___ TEXT PROVIDED
In the same hearing, Ms. Cho also blamed a lack of training for the inconsistency and inefficiency of law enforcement agencies. She testified that while local agents are often dedicated to fighting sex trafficking, law enforcement governance falters in the middle levels of command. As a result, agents who deal with trafficking victims do not always receive training as it is legislated at the federal level. [30] Through CAST, Ms. Cho had worked with victims who experienced a wide range of difficulties with the justice system. Some victims wanted to testify against traffickers but were never contacted by prosecutors, others were housed in homeless shelters for months while awaiting trials, and some were victims whose cases progressed so slowly that there was no chance of obtaining relevant evidence. [31] Cho also raised the issue of INS work permits, which were sometimes not issued to victims until months after their escape form forced labor. Without work permits, these women risk repeated victimization because they can only work in the underground economy. [32]
At the same time that it is disquieting to find that law enforcement agents who are dedicated to stopping human trafficking are not receiving proper training, it is more disturbing to consider agents who are still unaware or apathetic to the problem of sex trafficking. There are institutional biases, particularly in the INS, which must be overcome to properly address sex trafficking. In 1998, an anti-trafficking conference attended by Ukranian government officials, NGO representatives, law enforcement officers and media was held in
New Jersey. The location was selected because hundreds of Ukrainian women had been trafficked into the state for the purpose of sexual exploitation. An INS official who had been selected to address the attendees told them, “This is your problem that you are going to have to solve. It’s like drugs—you have to go to the root of the problem, which is overseas.” [33] Another INS agent told researcher Amy Richard that there are no innocent victims, only willing participants. [34] A perception that prostitution is a victimless crime and the “semi-legal” status of prostitution shapes law enforcement responses to victims of sex trafficking. [35]

15. Trade Product Identification: Children

16. Economic Data

The global trade in women and children is estimated to earn traffickers $7 billion per year. It is the third leading money earner for organized-crime networks following the trade in drugs and arms. Researchers are debating whether or not a larger percentage of children in the total world population are being sexually exploited today than in the past. There is no reliable global estimate of the number of children involved in commercial sexual exploitation. Official estimates are notoriously due to the underground nature of the sex trade and national embarassment. However, many argue that estimates provided by child advocacy organizations are too high. Even the numbers that have been published by various research organizations are of limited reliability because of the variety of methodologies, term definitions and the generally small sample sizes. Very little information is available from many regions. If only one child is exploited in the sex trade it is one too many, but we know that far more children are involved. [36]

17. Impact of Trade Restriction:

Medium. In respect to Public Law 106-386, Division A—Trafficking Victims Protection Act of 2000, the overall legislation is very well thought out, and once fully implemented and enforced, shows great potential for effecting the well-being and security of hundreds of thousands, if not millions, of women and children.
______
___ RECORDS PROVIDED
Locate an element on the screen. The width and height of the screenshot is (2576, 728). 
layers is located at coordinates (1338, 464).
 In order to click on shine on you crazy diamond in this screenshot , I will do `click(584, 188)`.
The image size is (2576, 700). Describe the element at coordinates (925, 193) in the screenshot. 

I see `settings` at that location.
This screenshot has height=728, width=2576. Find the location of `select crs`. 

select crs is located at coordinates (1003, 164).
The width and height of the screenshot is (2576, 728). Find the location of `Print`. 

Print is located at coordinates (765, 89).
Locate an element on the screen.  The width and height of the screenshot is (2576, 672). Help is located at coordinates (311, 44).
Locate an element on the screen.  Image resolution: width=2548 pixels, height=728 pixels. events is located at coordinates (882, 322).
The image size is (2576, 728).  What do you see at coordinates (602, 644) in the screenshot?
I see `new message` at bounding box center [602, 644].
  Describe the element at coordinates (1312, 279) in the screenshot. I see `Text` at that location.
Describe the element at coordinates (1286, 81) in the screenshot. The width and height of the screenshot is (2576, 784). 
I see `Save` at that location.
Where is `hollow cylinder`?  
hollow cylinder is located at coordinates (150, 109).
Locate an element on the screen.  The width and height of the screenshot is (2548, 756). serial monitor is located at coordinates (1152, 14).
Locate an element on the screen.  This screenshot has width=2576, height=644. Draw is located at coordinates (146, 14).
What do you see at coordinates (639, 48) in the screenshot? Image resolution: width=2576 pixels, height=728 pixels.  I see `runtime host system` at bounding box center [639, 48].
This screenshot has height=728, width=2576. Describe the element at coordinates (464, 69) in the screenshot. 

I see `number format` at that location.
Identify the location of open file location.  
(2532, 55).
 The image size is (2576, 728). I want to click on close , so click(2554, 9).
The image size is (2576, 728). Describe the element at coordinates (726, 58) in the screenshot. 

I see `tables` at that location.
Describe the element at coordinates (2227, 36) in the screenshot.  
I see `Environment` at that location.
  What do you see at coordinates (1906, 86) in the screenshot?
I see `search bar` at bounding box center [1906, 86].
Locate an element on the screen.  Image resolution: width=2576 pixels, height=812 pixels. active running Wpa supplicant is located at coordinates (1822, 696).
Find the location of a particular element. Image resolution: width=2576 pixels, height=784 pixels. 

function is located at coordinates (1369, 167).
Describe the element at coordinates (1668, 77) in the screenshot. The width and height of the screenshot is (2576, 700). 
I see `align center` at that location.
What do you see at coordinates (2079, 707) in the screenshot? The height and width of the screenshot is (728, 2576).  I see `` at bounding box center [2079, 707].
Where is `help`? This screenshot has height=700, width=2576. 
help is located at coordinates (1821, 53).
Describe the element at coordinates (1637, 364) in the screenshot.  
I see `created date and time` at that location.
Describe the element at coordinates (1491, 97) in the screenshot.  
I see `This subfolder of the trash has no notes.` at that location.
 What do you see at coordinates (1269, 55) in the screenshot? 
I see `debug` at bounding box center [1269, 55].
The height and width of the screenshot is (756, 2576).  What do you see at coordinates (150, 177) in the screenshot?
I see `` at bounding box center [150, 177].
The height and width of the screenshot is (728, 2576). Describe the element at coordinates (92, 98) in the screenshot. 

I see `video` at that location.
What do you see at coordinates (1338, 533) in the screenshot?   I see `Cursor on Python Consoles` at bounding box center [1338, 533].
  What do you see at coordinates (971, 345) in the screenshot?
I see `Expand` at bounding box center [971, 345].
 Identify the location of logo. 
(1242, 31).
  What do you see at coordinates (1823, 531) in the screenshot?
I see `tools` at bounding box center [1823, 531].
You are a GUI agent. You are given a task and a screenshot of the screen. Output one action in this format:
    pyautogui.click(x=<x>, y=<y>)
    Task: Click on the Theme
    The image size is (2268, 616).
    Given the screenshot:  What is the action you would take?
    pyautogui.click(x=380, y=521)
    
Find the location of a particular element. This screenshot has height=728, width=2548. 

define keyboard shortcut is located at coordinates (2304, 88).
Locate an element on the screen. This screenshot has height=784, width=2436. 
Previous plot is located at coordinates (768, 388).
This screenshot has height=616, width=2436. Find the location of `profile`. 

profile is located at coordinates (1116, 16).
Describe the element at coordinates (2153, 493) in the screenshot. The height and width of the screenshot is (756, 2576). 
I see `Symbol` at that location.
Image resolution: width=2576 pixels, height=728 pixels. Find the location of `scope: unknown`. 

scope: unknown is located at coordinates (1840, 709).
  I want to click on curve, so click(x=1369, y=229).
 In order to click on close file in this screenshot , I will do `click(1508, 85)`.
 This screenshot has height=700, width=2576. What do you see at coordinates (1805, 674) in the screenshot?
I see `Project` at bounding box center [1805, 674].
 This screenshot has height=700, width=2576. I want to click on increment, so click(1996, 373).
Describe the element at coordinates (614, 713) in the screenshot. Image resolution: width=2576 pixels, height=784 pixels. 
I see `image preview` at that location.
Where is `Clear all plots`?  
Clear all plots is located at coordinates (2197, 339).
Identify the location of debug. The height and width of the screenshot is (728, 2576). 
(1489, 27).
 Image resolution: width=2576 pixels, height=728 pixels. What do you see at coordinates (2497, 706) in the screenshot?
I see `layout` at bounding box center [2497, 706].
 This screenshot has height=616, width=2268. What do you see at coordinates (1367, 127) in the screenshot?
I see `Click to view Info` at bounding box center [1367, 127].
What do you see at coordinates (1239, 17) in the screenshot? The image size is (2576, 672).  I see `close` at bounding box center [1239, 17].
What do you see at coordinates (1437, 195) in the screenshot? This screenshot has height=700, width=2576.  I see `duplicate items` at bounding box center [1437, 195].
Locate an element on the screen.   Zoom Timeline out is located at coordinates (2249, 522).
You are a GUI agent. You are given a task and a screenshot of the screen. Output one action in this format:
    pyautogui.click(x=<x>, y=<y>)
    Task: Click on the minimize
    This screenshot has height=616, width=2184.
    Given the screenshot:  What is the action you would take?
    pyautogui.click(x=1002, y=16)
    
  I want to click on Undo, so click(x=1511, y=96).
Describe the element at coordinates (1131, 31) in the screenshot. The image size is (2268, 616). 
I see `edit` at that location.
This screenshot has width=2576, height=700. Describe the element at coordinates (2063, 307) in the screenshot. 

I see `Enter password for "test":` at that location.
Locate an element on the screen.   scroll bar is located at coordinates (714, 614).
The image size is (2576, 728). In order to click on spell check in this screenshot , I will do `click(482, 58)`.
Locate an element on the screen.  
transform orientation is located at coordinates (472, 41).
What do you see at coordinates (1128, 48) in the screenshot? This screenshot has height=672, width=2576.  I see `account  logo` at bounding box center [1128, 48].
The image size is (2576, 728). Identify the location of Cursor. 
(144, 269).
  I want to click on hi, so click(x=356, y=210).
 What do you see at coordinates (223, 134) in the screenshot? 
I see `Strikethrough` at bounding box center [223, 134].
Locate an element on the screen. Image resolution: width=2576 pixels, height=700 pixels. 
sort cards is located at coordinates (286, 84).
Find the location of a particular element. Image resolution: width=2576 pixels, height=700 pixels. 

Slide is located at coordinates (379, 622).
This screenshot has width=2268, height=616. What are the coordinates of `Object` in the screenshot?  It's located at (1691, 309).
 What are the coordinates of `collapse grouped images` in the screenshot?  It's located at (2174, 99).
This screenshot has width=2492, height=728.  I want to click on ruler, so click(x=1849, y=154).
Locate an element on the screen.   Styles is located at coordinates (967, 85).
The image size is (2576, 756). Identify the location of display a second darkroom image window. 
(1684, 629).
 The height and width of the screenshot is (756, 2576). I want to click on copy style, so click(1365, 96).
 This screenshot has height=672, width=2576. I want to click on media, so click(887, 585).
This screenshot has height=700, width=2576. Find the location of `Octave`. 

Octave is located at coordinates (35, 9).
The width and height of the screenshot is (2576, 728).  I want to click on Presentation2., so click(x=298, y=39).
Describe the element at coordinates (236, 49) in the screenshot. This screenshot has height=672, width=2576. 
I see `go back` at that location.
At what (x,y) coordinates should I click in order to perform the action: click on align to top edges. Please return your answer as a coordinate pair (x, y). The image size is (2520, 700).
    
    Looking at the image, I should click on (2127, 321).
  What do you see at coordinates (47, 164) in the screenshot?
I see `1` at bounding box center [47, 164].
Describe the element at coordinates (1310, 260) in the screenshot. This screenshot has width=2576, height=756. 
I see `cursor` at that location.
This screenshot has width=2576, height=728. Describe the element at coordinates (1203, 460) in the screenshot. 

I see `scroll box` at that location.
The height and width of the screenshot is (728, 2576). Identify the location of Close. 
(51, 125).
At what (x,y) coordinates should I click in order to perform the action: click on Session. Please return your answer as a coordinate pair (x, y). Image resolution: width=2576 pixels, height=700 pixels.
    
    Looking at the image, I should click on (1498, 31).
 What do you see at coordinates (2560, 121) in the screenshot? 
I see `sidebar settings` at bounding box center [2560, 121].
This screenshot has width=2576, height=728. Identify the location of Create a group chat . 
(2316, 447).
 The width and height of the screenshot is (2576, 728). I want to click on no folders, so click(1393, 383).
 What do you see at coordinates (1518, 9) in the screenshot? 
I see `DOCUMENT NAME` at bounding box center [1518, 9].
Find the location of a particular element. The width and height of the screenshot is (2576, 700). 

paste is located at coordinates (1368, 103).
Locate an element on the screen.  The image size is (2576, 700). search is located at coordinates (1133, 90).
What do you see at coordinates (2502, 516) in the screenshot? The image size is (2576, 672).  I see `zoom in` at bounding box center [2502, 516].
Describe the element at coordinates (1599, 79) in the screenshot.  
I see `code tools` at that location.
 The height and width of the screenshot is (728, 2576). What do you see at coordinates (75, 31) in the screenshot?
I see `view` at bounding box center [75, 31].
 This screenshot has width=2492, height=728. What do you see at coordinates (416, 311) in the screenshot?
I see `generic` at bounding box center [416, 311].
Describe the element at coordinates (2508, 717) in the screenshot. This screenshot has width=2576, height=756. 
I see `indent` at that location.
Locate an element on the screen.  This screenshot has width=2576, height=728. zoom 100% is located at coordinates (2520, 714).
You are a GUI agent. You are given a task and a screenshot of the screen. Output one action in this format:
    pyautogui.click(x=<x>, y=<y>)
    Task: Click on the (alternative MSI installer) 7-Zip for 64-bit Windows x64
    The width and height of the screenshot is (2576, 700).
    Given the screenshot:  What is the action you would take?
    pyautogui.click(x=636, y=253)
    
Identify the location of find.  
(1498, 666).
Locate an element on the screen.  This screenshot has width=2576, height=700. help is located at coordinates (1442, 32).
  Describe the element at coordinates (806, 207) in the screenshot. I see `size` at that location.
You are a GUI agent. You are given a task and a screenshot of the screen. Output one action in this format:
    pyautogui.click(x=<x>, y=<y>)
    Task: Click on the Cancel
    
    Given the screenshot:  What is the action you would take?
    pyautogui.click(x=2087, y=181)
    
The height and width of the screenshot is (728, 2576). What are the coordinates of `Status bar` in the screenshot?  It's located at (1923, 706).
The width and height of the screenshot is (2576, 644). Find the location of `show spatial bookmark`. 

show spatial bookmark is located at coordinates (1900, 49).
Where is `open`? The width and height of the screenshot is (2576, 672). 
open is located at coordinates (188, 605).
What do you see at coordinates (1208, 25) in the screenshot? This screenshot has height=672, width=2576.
______
PROMPT →
From the text on sex trafficking, list every factor it gives for why the numbers published by research organizations are of limited reliability.

EXERCISE ANSWER →
- The variety of methodologies
- The variety of term definitions
- The generally small sample sizes